Add in the fact that in an area such as financial tools, it isn’t enough to be accessible. A financial tool that is very accessible but works poorly at the financial task is not helpful. Additionally, assuming there was something that stood out in this area, changing financial service providers isn’t always a straight forward option. It can be costly, has potential tax and other consequences and may not even be possible depending on the type of investment account you are trying to move.

Finally, much like healthcare, financial management is a highly personal task. Many of the last-resort strategies of asking a friend or family member to assist are not good options here.

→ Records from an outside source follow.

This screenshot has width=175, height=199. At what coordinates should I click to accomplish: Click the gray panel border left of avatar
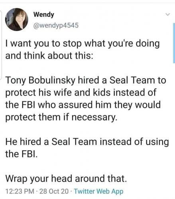point(1,45)
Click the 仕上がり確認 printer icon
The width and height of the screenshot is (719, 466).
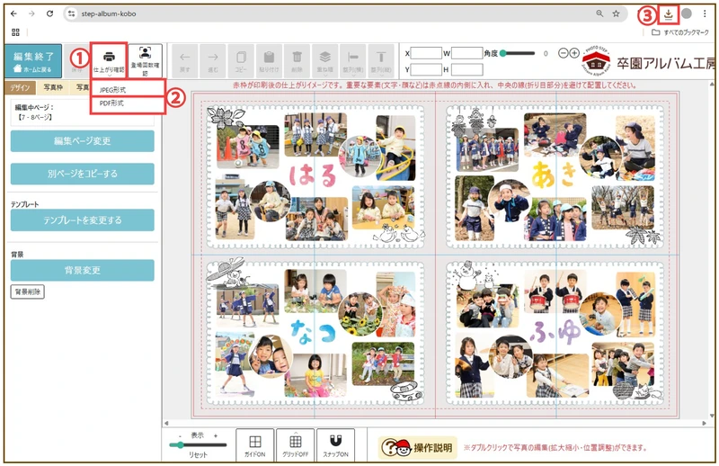(x=109, y=59)
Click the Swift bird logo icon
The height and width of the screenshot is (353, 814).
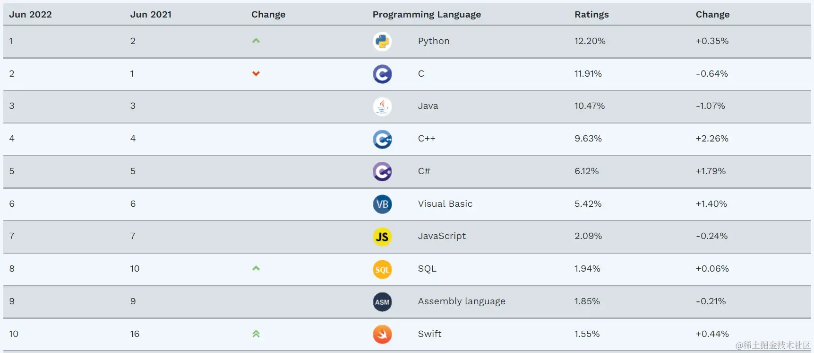pos(382,335)
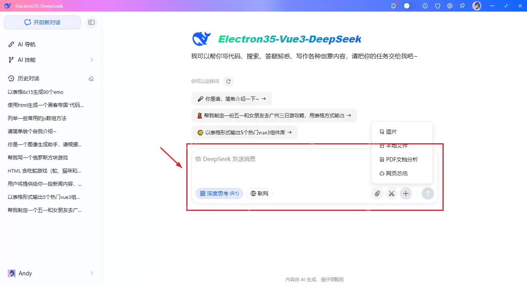Click the theme skin (t-shirt) icon

click(x=437, y=6)
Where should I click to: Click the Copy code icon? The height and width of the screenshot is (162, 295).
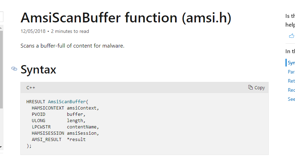pyautogui.click(x=250, y=87)
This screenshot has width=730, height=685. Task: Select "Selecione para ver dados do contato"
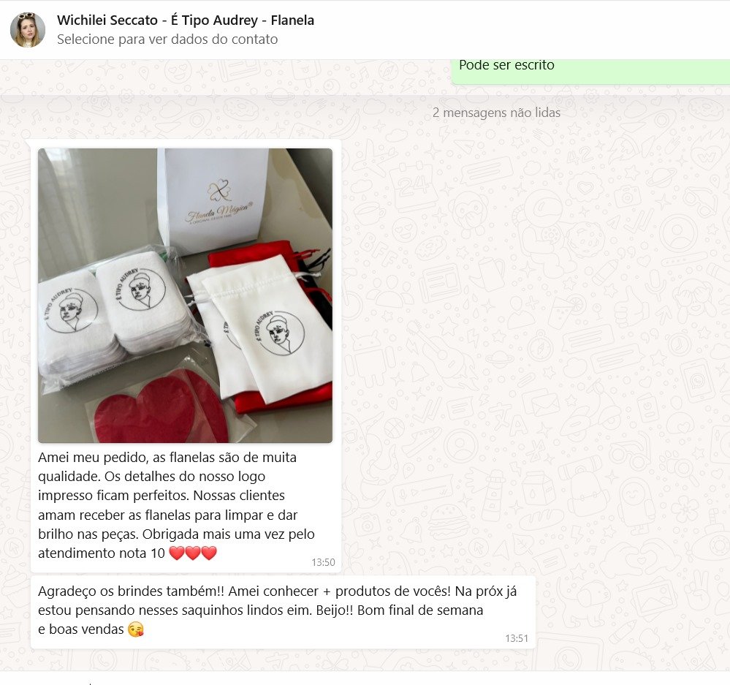point(167,39)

In just about every case, the tools I’ve tried come from industry players who have ongoing accessibility efforts with people who I am sure are as dedicated to accessibility as I know I am. Given my own employment and as I wrote in my post on Ethical Accessibility I understand the challenges for everyone involved in these situations.

Several of the same companies here are listed as corporate partners for Disability:IN. Perhaps that organization needs to expand what they measure as one example.

Those more familiar with the legislative and executive processes of government may know if an agency such as the Security and Exchange Commission (SEC) could adopt a requirement for any organization involved in the buying and selling of financial instruments having to meet certain accessibility criteria to conduct such business. Legal requirements tend to bring a level of clarity, for better or worse, that is otherwise hard to achieve in many organizations.

Many of these organizations already make claims of acting as a fiduciary, especially if you use their advising services. I find it hard to call this an accurate statement with the cornerstone of fiduciary responsibility to put a client’s need ahead of your own interest. Comprehensive accessibility would seem to be a must if you were serious about this.

Writing 101 would say I should close this post with some call to action or other engagement strategy. Well, there is no great close here just now beyond a call for the financial industry to step up efforts because what is happening today is broken.